Doctor Who's 50th anniversary episode airs Saturday - | Lufkin and Nacogdoches, Texas

Doctor Who's 50th anniversary episode airs Saturday

Peter Capaldi was announced as the Twelfth Doctor in August. (Source: Stuart Crawford/Wikicommons) Peter Capaldi was announced as the Twelfth Doctor in August. (Source: Stuart Crawford/Wikicommons)

(RNN) - A momentous Who year will be capped by the worldwide premiere of the 50th anniversary episode, The Day of the Doctor, featuring Matt Smith, David Tennant and John Hurt, which will air at 1:50 p.m.
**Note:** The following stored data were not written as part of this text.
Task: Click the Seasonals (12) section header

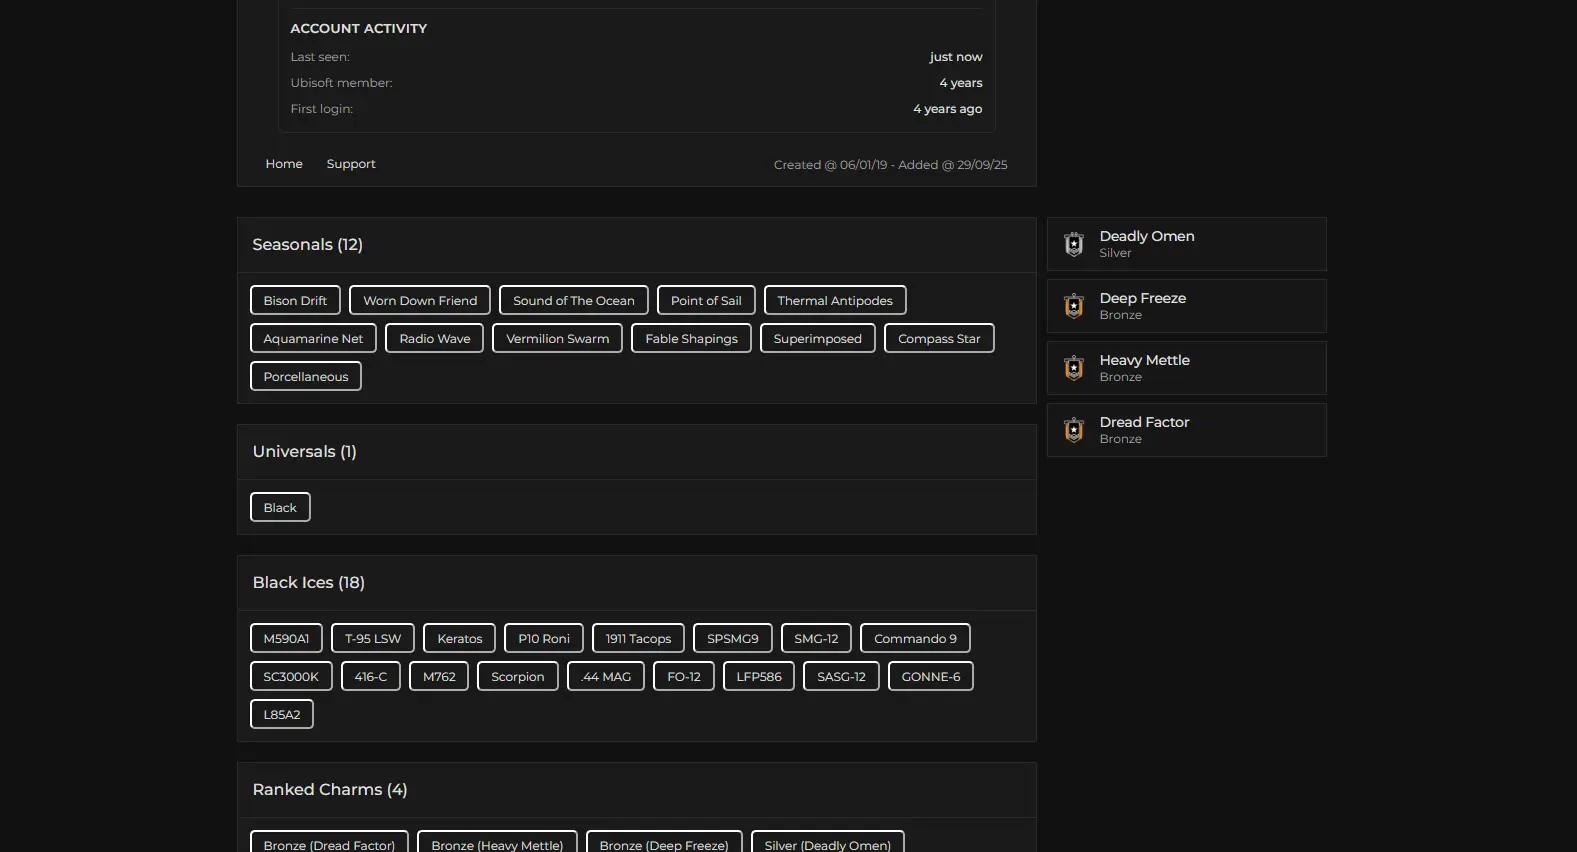Action: 308,245
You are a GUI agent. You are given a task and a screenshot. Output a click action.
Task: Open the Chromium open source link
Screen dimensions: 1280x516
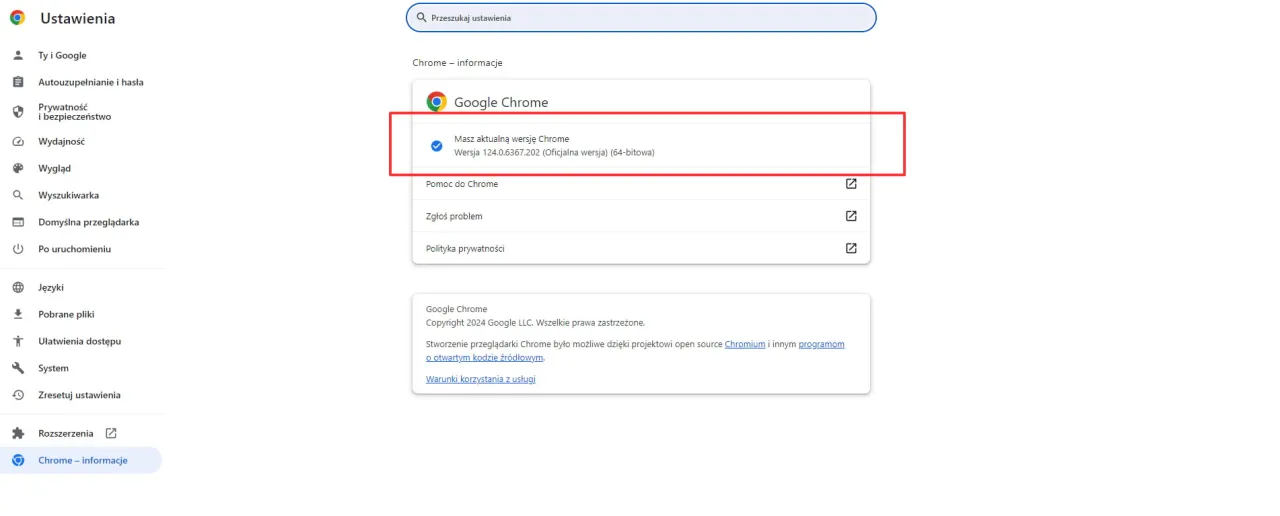pos(745,344)
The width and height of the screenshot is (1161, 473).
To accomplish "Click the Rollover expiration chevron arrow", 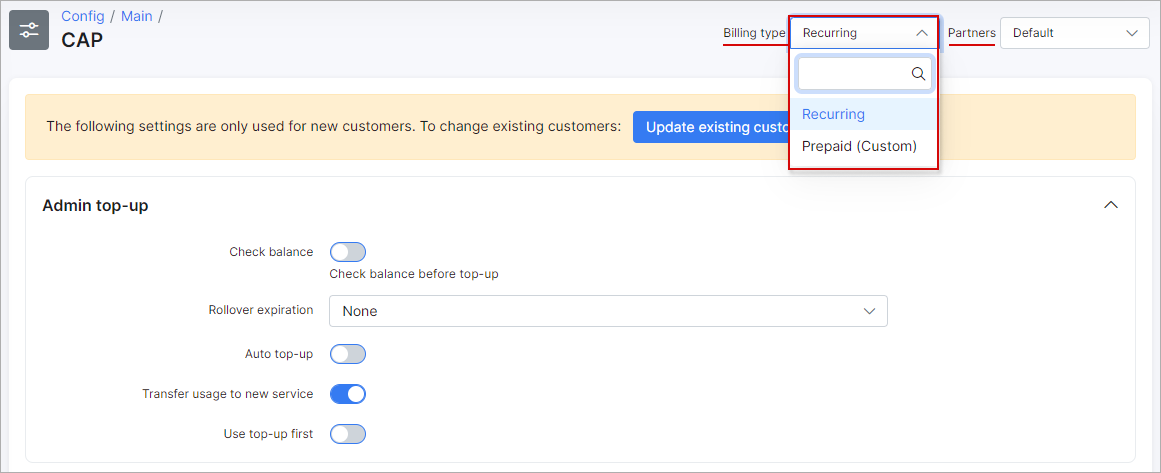I will tap(869, 311).
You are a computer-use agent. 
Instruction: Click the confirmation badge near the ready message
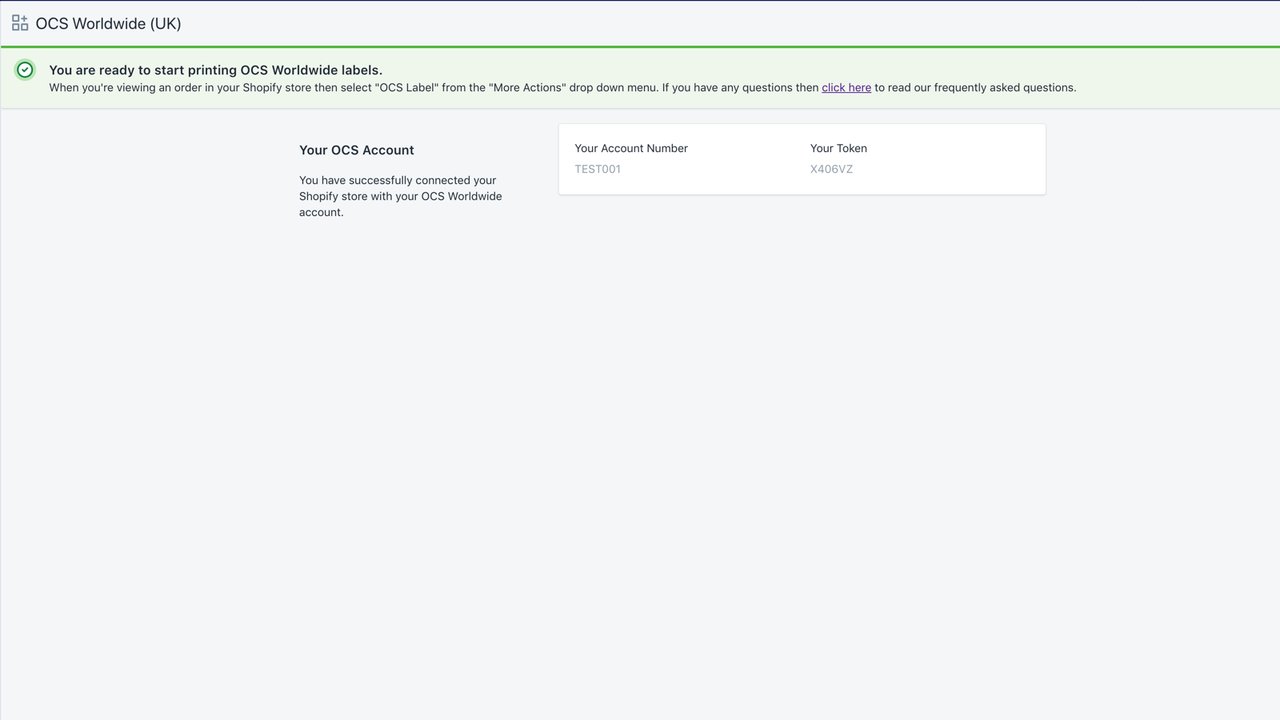24,70
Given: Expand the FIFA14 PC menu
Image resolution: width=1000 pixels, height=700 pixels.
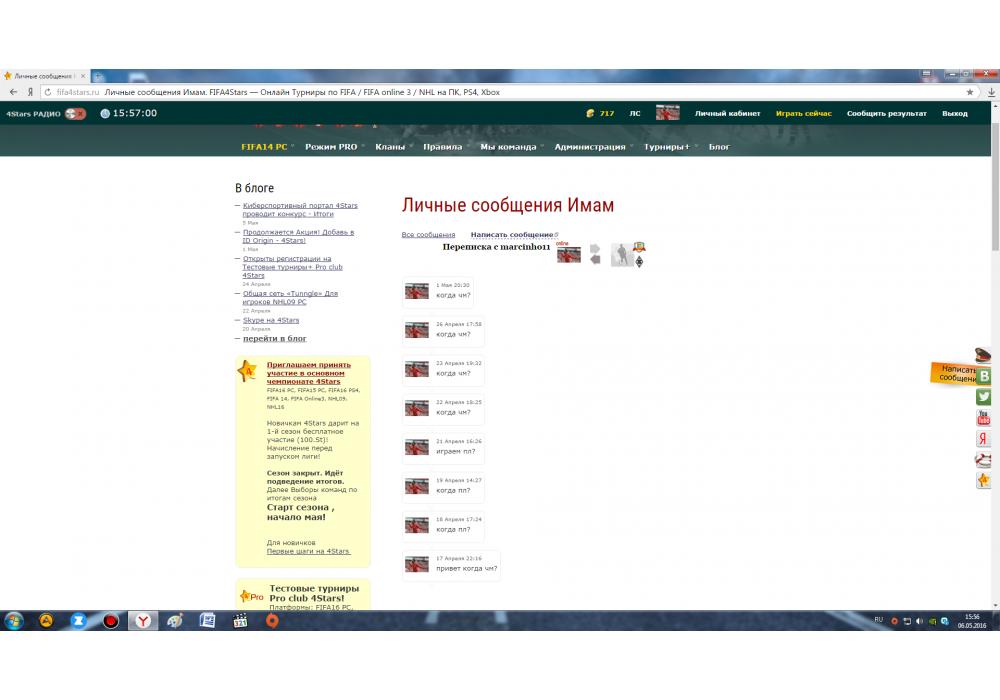Looking at the screenshot, I should pos(264,147).
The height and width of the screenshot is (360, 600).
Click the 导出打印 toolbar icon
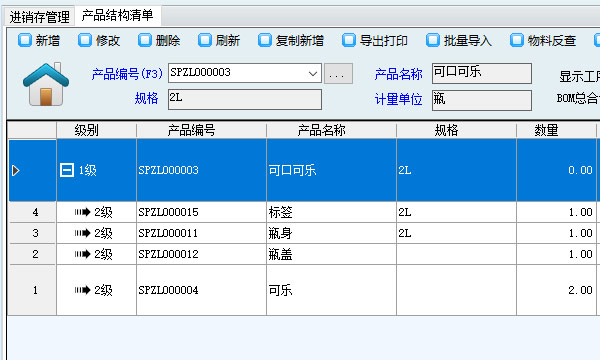click(x=349, y=40)
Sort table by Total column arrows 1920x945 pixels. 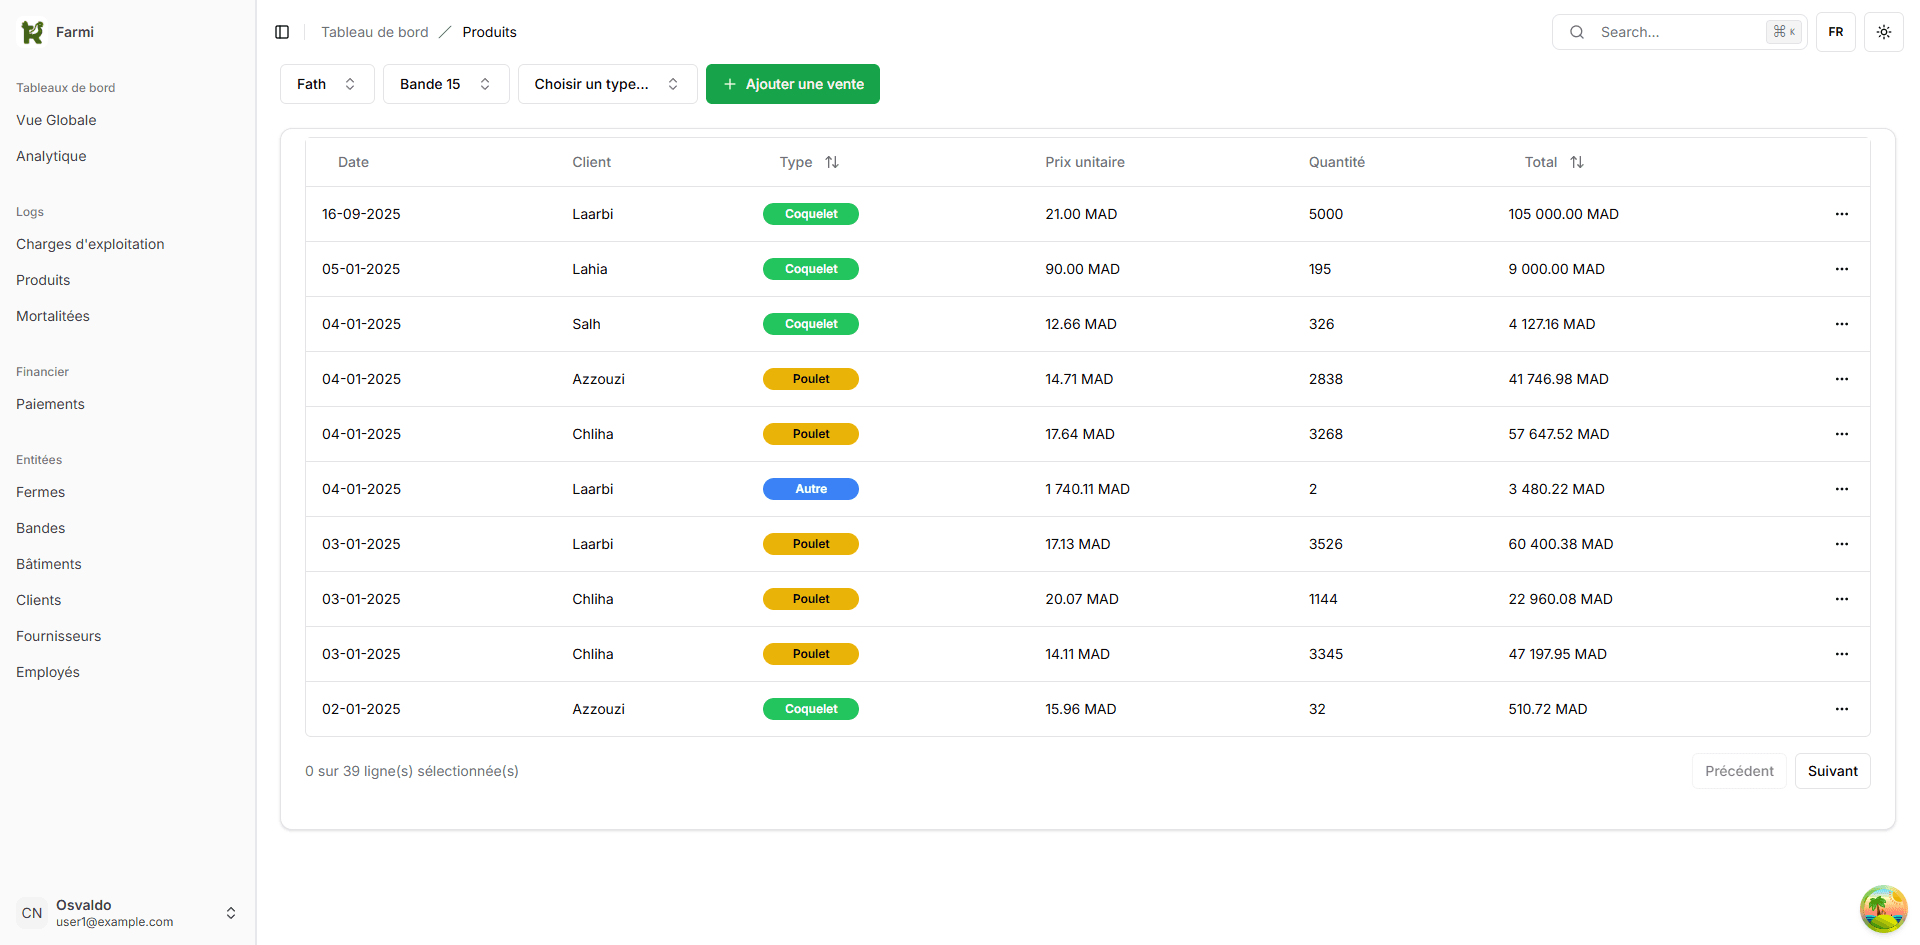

Central Time on Saturday.

To whet the appetites of Who fans, a prequel webisode, The Night of the Doctor, has been making the rounds online, with a former Doctor making a starring appearance.

Also, the BBC created a cinematic trailer laden with references, and Doctors, from across the decades.

BBC America has also filled the week with Doctor Who programming, including a dramatic retelling on how the show began with An Adventure in Space and Time, with David Bradley starring as the first Doctor.

In October, the BBC announced that nine missing episodes from the 1960s were discovered in Nigeria.

And, in August, Scottish actor Peter Capaldi was announced as the Twelfth Doctor, taking over for Matt Smith in the Christmas special.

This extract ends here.